== Listed entries ==
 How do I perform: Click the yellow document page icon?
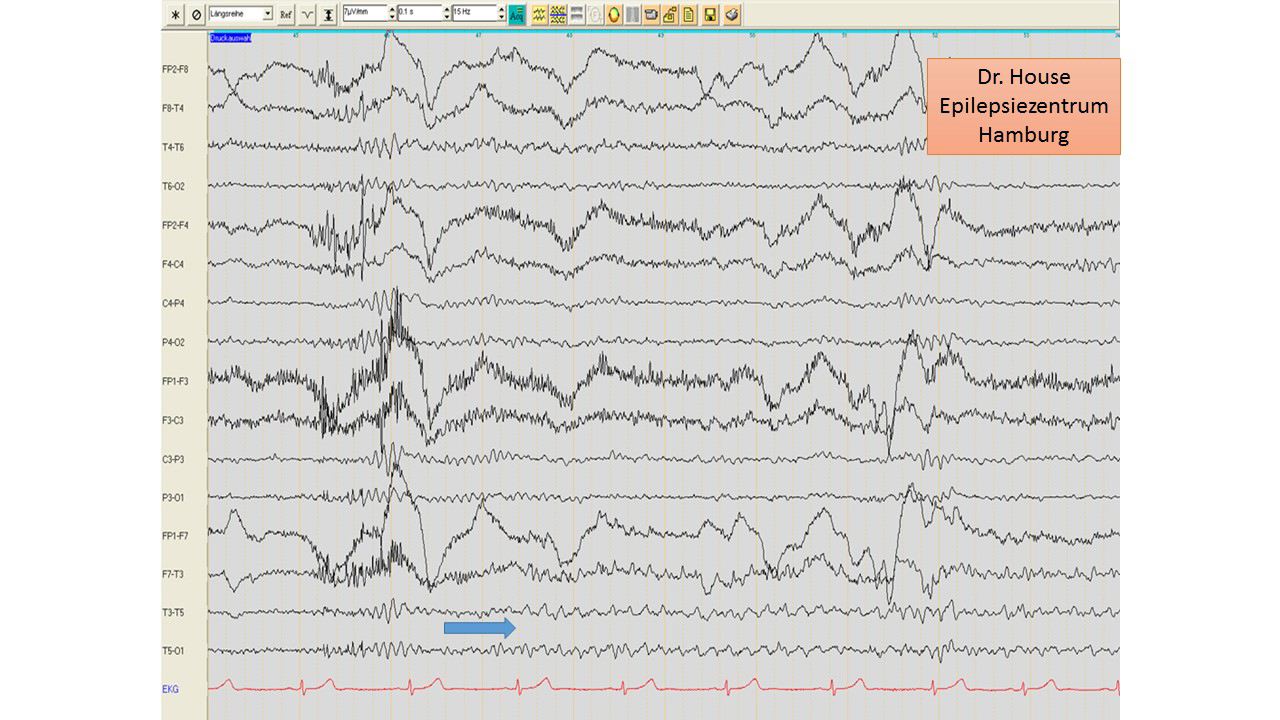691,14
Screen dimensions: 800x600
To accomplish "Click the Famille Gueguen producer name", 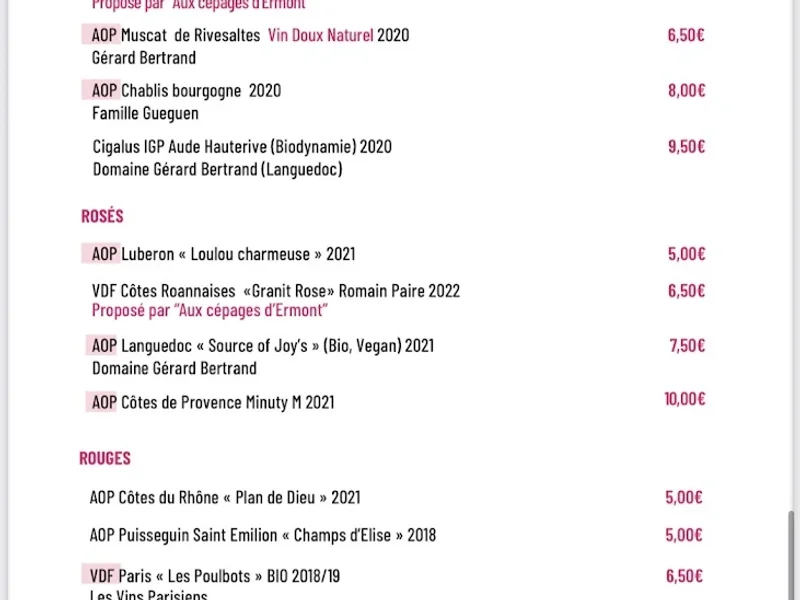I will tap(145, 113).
===
== Listed entries ==
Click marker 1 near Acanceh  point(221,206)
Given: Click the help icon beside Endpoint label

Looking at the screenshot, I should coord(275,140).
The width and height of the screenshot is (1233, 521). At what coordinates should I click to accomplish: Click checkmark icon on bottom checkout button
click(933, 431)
===
== Listed entries ==
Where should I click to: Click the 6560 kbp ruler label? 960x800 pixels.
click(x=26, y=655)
===
■ Given instruction:
Rewrite the lines beginning with the one that contains "Given: Click the" and continuing through the one that contains "click(933, 431)", with "checkmark" replaced by "tick" and everything else kept the same. Give only those lines.

■ Exercise answer:
Given: Click the help icon beside Endpoint label

Looking at the screenshot, I should coord(275,140).
The width and height of the screenshot is (1233, 521). At what coordinates should I click to accomplish: Click tick icon on bottom checkout button
click(933, 431)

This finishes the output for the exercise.